Friday, 13 February 2015

13 February 2015 - Henry Creek DOC Camp, Lake Te Anau, Fiordland



Finally the rain came; I woke several times through the night to hear it on the roof. When we finally crawled out of bed, the clouds were low over the valley and it looked like there was more rain to come. We lingered over breakfast, completed a Sudoku puzzle, then quizzed each other about preferences for the day. Looking up the valley, I thought we should either sit it out reading and doing wet-day activities or otherwise head back to Te Anau, but when I considered the few patches of blue sky that teased from the south, I was willing to consider Chris’s suggestion that we head back to the Hollyford Valley and check out the Marian Falls. Initially we had thought we would spend a day “doing” the Hollyford Valley, which included the Falls, perhaps a walk up to Lake Marian although the track notes suggested that the section beyond the gantry up to the alpine lake in the hanging valley was steep and sometimes muddy, perhaps part of the first section of the Hollyford Track further down river and the museum at Gunn’s Camp. We agreed to take the day as it came little by little and were delighted that as the day progressed, the skies cleared and we were treated to filtered sunlight through the overhanging beech trees even as we came doe the first kilometre of the gravel Hollyford Road.
We remembered that we had stopped here at the swing bridge once before to admire this beautiful rocky alpine river but could not recall walking on to the falls, and when we did arrive onto the gantry, a long wooden cantilevered walkway up the side of the fast flowing Marian River, we knew we had not. How could one possibly visit this series of falls and forget the incredible force of the water, the awesome power of nature. We were spellbound and even more fortunately alone in this marvellous spot rather than share it with the tourist masses who seem to be everywhere in this picturesque part of the country.

After lunch, in the car park and with the day showing no sign of the inclement weather, we decided to drive on the seven kilometres to Gunn’s camp. As we came on down the road, surprisingly steep but then taking into account the following elevations, this should have come as no surprise:


  • ·         The road pass at The Divide is 531 metres ASL
  • ·         The crossroads of the Hollyford Road and the road to Milford is 354 metres ASL
  • ·         Gunn’s camp sits at 153 metres ASL



And so we had indeed come down some distance. And not only were we impressed with the descent but the evidence of a huge land slide which surely must have cut the road off for a very long time. Later we learned that the landslide and twenty avalanches in September 2013 closed the roads through Fiordland in a major way. This one along the Hollyford Road, the repairs of which were frustrated by two more in the same place, closed off Gunn’s Camp for eight weeks. It was only when a massive 40 tonne bulldozer was brought in that any real progress was made.

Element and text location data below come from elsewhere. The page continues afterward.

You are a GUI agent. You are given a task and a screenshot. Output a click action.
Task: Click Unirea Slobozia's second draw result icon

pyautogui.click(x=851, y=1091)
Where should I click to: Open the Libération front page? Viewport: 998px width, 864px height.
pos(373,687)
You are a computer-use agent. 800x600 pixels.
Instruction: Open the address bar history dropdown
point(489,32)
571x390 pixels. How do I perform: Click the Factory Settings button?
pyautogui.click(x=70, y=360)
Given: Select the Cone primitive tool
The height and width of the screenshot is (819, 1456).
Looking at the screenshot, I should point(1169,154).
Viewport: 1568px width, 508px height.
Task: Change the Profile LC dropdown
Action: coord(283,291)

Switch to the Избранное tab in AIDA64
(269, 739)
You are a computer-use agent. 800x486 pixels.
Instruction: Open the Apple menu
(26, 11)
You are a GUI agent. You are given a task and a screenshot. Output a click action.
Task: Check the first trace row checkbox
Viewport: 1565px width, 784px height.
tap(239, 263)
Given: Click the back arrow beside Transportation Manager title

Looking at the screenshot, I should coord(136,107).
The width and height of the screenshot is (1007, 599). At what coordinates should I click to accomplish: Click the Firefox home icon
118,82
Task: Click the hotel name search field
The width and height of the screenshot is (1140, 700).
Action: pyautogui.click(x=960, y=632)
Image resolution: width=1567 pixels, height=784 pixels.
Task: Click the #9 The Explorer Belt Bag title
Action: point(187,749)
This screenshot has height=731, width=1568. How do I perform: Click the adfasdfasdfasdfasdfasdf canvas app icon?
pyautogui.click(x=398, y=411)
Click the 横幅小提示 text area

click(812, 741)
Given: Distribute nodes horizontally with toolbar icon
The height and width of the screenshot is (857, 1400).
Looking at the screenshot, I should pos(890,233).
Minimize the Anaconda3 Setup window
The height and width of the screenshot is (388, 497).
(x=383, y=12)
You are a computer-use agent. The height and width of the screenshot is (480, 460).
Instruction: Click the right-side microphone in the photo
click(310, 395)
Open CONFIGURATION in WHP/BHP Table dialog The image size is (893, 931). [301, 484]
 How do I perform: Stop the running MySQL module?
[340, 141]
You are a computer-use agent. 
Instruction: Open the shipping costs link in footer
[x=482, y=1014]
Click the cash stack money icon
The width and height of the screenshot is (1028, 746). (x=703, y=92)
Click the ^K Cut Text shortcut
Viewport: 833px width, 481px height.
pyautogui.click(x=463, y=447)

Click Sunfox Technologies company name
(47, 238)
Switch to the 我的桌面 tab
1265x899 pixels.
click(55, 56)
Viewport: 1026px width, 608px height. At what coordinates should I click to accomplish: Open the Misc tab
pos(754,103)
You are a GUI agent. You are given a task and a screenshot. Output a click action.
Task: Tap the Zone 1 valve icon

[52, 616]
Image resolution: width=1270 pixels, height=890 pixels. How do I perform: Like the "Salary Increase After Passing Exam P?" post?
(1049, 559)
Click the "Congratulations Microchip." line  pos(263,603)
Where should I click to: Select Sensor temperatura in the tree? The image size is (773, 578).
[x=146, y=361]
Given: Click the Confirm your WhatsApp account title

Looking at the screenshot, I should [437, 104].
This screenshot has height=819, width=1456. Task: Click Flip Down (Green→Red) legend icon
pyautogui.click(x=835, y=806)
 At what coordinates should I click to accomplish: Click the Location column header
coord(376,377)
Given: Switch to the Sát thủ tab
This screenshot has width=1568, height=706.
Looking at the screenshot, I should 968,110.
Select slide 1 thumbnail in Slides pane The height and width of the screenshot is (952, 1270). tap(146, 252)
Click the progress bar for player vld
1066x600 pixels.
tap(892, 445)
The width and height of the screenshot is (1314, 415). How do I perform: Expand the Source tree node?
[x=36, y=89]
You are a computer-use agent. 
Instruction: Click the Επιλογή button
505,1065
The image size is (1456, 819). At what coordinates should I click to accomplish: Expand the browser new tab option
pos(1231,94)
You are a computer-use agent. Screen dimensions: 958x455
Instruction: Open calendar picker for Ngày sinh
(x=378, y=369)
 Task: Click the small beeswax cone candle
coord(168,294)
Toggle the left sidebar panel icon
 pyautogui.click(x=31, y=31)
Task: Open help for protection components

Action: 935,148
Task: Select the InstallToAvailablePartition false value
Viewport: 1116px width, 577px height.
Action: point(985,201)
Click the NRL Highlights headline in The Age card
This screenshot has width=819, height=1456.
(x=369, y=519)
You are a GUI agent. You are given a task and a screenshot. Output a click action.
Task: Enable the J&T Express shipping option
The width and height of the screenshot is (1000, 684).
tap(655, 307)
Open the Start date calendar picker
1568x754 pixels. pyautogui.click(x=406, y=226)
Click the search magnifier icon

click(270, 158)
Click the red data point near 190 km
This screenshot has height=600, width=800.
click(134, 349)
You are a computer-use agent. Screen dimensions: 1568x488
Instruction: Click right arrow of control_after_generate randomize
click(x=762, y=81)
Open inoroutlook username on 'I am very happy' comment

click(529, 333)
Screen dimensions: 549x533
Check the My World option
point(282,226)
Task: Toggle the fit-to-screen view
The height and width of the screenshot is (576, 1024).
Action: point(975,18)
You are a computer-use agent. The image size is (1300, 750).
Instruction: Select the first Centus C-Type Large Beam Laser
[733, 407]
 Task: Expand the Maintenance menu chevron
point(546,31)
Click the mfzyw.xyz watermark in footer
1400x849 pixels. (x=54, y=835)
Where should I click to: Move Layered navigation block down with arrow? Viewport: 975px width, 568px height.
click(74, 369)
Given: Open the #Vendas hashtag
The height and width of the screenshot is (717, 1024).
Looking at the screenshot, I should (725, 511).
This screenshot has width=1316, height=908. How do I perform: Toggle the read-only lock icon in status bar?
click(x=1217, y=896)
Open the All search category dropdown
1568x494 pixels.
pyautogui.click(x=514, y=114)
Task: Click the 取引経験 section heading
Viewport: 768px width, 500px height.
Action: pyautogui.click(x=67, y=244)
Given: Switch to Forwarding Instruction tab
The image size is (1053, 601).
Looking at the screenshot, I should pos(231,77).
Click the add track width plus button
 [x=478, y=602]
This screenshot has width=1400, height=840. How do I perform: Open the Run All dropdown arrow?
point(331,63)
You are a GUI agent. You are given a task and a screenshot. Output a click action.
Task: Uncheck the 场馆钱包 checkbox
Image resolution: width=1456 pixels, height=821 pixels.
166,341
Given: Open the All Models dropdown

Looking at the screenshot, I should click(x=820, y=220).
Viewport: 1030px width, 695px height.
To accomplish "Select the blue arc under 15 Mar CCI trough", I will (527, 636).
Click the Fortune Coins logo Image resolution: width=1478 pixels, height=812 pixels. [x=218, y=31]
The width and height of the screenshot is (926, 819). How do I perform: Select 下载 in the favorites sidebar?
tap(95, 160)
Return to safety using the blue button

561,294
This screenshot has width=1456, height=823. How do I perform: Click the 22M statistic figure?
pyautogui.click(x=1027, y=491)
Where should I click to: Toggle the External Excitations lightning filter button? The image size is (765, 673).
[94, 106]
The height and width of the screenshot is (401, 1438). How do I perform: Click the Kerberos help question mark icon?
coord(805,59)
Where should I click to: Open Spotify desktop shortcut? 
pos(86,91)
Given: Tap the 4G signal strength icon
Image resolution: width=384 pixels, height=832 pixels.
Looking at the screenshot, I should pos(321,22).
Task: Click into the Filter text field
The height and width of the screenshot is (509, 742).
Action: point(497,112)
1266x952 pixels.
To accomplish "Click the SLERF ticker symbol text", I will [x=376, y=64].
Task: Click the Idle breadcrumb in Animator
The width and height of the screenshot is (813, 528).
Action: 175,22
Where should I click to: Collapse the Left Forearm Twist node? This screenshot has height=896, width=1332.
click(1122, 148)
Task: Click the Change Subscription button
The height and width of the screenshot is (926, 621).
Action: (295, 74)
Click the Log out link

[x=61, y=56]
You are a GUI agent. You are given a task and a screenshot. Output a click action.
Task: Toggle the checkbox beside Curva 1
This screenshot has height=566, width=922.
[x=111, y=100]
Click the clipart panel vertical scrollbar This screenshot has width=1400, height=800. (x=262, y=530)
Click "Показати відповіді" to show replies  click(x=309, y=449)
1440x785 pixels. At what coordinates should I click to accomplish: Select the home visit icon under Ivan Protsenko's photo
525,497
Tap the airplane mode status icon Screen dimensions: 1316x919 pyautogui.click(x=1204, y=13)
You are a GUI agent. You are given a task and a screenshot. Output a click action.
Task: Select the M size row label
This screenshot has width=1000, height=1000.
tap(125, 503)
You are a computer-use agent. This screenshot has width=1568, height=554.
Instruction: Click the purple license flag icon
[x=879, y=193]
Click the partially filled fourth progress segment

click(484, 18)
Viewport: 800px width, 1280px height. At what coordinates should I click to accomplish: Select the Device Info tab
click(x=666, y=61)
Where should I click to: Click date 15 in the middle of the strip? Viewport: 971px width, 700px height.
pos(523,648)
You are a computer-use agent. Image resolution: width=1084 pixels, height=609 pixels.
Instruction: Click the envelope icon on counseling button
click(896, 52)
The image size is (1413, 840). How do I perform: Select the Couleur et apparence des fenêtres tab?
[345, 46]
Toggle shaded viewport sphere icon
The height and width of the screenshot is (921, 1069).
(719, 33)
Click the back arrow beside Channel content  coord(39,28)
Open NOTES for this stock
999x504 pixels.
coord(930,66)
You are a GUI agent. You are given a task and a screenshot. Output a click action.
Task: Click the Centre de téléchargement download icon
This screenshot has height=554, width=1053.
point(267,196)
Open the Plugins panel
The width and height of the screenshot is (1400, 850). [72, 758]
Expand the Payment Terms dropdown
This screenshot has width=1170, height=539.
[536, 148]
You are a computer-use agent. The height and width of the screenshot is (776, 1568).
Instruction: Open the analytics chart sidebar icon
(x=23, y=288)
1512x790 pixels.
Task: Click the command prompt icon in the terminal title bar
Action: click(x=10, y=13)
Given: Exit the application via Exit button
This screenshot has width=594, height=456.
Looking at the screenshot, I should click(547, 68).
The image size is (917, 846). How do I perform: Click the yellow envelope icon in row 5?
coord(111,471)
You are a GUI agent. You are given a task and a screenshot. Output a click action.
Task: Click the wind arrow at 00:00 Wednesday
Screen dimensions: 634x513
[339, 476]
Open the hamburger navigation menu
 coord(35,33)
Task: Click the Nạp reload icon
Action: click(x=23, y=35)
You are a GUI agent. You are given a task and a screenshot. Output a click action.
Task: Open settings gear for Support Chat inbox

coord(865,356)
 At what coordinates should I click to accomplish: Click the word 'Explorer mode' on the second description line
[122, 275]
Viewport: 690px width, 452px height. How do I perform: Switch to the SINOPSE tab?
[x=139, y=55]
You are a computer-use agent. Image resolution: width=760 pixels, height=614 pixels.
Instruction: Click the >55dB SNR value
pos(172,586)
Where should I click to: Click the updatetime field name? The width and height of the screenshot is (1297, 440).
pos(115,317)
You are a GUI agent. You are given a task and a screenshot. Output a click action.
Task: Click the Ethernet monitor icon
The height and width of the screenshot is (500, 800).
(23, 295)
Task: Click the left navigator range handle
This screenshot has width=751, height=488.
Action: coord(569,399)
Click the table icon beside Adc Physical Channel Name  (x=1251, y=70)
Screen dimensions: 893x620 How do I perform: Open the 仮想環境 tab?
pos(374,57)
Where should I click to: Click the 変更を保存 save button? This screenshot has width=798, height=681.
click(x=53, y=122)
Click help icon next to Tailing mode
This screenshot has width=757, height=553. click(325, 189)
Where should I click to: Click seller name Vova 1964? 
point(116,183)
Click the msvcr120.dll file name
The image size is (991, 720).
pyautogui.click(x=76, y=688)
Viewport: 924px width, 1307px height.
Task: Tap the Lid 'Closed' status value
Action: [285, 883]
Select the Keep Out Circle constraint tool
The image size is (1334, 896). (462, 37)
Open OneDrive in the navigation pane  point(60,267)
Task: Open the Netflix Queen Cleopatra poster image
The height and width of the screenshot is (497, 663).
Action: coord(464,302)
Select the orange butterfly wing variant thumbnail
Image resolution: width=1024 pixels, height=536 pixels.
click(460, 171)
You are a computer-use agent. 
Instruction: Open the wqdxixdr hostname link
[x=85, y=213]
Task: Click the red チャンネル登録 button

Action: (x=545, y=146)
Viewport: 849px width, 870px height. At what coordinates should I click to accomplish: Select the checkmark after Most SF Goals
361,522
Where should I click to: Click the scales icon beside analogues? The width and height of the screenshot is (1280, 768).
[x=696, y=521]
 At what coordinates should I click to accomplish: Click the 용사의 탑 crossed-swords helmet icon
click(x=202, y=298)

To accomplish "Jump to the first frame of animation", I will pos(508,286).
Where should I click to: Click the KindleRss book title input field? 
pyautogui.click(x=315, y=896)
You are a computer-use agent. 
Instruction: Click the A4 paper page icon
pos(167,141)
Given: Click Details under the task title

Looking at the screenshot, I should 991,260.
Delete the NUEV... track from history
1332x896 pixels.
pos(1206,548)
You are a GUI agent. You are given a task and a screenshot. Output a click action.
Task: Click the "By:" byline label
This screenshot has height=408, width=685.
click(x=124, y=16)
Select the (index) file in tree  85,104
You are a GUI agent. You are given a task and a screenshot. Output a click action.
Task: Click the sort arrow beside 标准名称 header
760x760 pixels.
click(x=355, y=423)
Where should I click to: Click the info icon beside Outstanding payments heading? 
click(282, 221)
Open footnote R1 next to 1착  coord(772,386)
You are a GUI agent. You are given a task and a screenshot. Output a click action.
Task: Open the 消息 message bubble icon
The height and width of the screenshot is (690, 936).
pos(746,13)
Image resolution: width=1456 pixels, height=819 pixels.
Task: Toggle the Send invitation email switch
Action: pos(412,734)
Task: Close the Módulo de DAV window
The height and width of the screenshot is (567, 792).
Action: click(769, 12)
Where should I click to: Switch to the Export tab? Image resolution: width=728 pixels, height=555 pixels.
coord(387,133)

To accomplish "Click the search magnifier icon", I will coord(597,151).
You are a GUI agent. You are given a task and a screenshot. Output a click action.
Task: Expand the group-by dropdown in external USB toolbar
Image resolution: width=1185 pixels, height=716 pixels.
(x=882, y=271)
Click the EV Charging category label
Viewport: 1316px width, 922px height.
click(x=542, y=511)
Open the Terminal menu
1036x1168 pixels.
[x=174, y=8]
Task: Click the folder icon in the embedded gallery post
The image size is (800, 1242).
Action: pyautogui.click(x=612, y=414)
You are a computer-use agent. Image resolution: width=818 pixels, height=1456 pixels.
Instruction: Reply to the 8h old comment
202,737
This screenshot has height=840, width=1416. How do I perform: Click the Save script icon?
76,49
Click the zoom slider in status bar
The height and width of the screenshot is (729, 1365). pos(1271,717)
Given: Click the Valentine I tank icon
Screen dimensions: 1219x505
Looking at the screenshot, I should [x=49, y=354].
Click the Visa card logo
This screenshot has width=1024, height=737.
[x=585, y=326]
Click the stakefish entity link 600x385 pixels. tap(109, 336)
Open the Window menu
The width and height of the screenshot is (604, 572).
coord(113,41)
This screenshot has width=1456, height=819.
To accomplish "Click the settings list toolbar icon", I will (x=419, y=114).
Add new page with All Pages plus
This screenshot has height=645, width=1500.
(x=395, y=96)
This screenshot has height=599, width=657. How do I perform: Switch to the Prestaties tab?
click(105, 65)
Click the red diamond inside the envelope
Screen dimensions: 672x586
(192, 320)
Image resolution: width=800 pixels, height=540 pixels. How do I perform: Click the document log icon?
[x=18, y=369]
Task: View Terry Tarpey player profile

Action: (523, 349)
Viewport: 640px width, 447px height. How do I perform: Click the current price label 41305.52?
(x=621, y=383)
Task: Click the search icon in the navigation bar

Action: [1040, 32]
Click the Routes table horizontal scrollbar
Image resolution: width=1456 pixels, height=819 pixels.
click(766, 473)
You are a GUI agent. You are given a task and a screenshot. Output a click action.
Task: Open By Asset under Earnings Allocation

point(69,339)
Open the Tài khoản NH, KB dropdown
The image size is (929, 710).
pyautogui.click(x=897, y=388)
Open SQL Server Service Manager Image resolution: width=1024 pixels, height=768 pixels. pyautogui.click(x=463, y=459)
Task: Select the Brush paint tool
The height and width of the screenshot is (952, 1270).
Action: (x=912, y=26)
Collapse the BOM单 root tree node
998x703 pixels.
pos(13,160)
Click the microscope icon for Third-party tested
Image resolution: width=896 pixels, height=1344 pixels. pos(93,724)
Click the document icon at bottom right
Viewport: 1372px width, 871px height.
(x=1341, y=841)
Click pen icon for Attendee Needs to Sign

This like Marian’s Corner, Monkey Creek and Cascade Creek was once the site of a Department of Works Camp through the 1930s, but unlike the other spots, there are still many of the old huts standing.

Davey Gunn, an eccentric  settler of the area ran cattle through at Martin’s Bay, on the coast and spent many years subsidising his meagre income running tours through the valley, accommodating the tourists in the rejuvenated camp, regaling them with tall tales and transporting them on his trusty horses. He was killed in 1955, three years after purchasing the PWD camp, while crossing a swollen river on horseback; alas the small child riding with him was also lost. His son Murray, who with his two sisters had been brought up by his mother in Oamaru on the opposite coast took over the “business” and lived to a ripe old age carrying on his father’s legacy, until he was carted off to an old people’s home. Even from his bedside he never lost the art of tale-telling he inherited from his father, and was canny enough, in the absence of children of his own, to leave his legacy to a Trust which carries on the business to this day although the horse riding tours seem to have gone by the wayside.
It must be said of Murray Gunn, that while being remembered as a “hard case”, he was also very active politically, in that fought long and hard to have the road, a proper road, put through from the Hollyford Valley to Haast, a route that would open up the West Coast to further tourism. Alas it proved to be a fruitless crusade, but then who is to say that it won’t happen in the decades or centuries to come?

According to this fortnight’s manager, they have an incredible number of paying guests; it would have cost us $15 per head to stay in our motorhome, although we would have received a 10% discount for our NZMCA membership. However you have to say, why would you stay here beside the lovely Hollyford River in rather dodgy looking huts, all haunted by such a fascinating history, if you could stay in your tent, car or motorhome at Cascade Creek or the like for $6 per person. I do accept that a tin roof and bed of sorts could be an enticement. 

We chose to revisit the museum, and with an entry fee of $2, this is well worth it. Sadly much of the collection of memorabilia was lost with much of the old camp in a fire in 1990, but there is enough to entertain and educate.

Rather than pursue our original plan of further walking, we headed up out of the valley and back out on the seal toward Te Anau until we reached this DOC camp, the first of those on the Milford Road, situated on the shores of Lake Te Anau a mere twenty three kilometres from the township and civilisation.